Dry, Technical Matter: Though there are 24 hours in a day, we humans have managed to tweak local time to the extent there are now no less than 36 separate time zones on this planet. There are the 24 standard time zones, of course, but there are also twelve others that are either a quarter of an hour or, more likely, a half-hour off of Coordinated Universal Time, which is a fancy-pants way of saying Greenwich Mean Time, which is the time at the Prime Meridian, which runs from the North Pole to the South Pole through Greenwich, England.
Speaking Of The South Pole/Oh, Jesus H: All 24 time zones converge at the South Pole and manned stations in Antarctica generally use New Zealand time since that is where they are supplied from, though some stations keep the time of whatever country they are from.
Please Pass The Dry, Technical Matter: Samoa, Kiribati and Christmas Island started the festivities off at 3am Mountain Standard Time Sunday. 15 minutes later New Zealand’s Chatham Island rang in 2018.

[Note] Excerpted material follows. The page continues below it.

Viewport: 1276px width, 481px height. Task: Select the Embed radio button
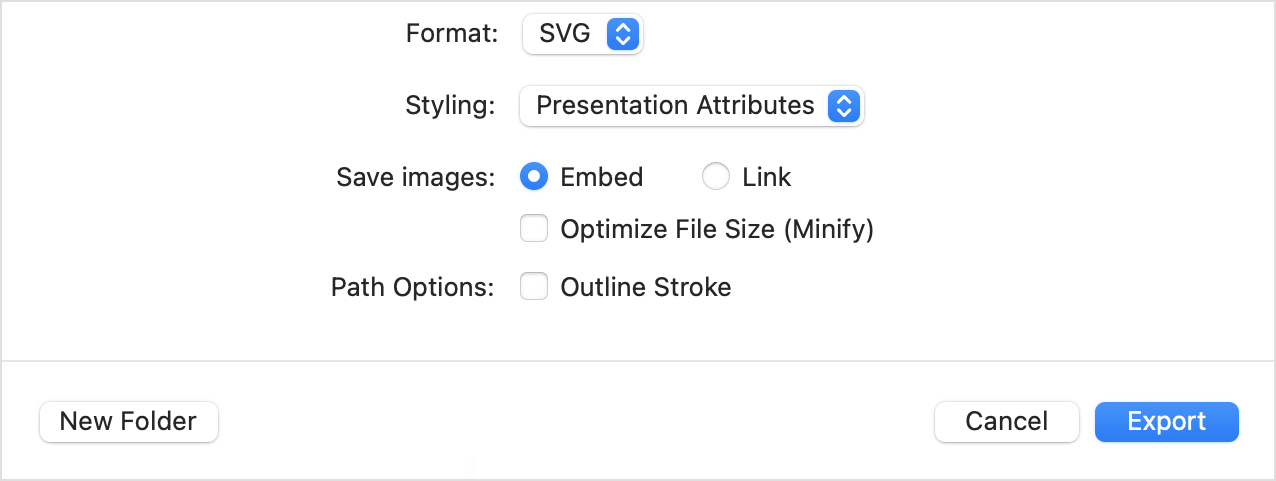(x=534, y=177)
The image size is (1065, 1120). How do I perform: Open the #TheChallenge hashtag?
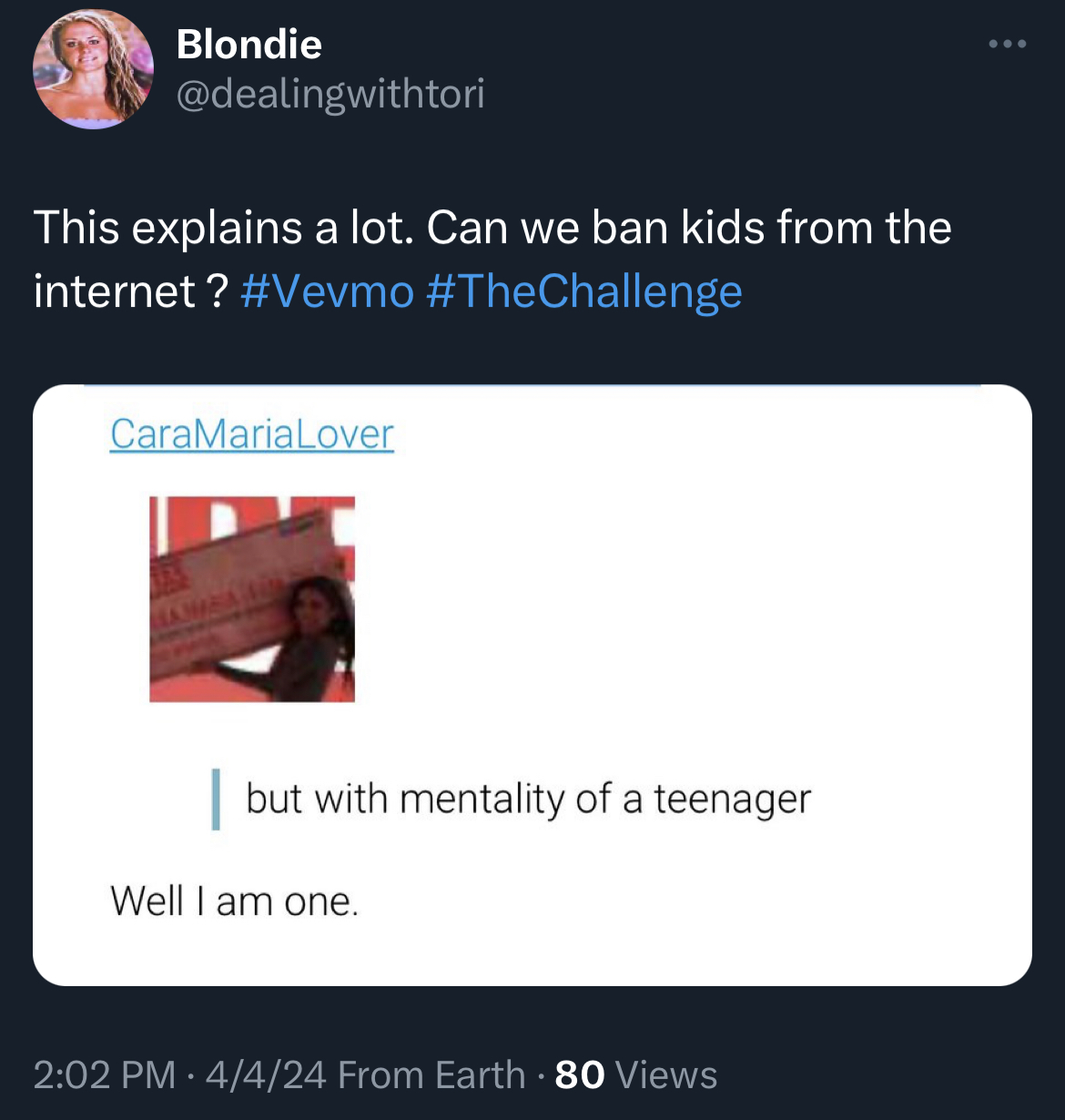(583, 291)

Please Step Away From The Dry, Technical Matter: Due to the fact the International Date Line looks like it was drawn by a team of drunks and is not entirely straight, Kiribati rings in the New Year 25 hours before those zanies in American Samoa – the last inhabited place to ring in the New Year – despite the fact American Samoa is actually a bit west of Kiribati.
Kiribati is so intent on starting the New Year before anybody else it will actually be early morning on January 2nd there when Baker and Howland islands and some other US possessions finally straggle into 2018.
If Dry, Technical Matter Is Inevitable…: All told, it took our planet 26 hours to usher in 2018.
ON THIS DATE! ON THIS DATE!: The Emancipation Proclamation, ordering the freedom of slaves in ten states, takes effect on this date in 1863. It had been signed by President Abraham Lincoln the previous September.
The Proclamation applied only to those areas of the Confederate states not under Union control. The four slave states that remained in the Union – Kentucky, Maryland, Delaware and Missouri – were not affected and the 25 Virginia counties that would later form West Virginia and join the Union that summer, were excluded as well.
Great Moments In Canal Building: After several years of planning, surveying and, as it turned out, bribing, the Panama Canal Company of Frenchman Ferdinand de Lesseps begins construction on the Panama Canal on this date in 1881.
The project was difficult from the start, with landslides, malaria, yellow fever and financial difficulties all taking their toll and the project was abandoned in 1888. The project would later be bought by the United States, which overcame the health problems and completed the canal in 1914.
Oh Yeah: de Lesseps, his son and others were later convicted of bribery for their efforts in trying to get the French government to help fund the project.
Hut, Hut Hike: The first American college football bowl game is played on this date in 1901 when Stanford and Michigan play in the first Rose Bowl in Pasadena, California.
8,000 people showed up at Tournament Park – now an athletic facility for the California Institute of Technology – to watch Michigan route Stanford 49-0. Tournament of Roses officials were so thrilled with the first Rose Bowl chariot racing resumed the following year and the Rose Bowl would not return until 1916 when Washington State defeated Brown 14-0.
Quotebook: The wise man has no ambitions. Therefore, he has no failures. He who never fails always succeeds. And he who always succeeds is all-powerful. -Master Li, Creation, Gore Vidal
Answer To The Last Trivia Question: The Army/Navy football game has been played three times at West Point (1890, 1892, 1943) and three times at Annapolis (1891, 1893, 1842).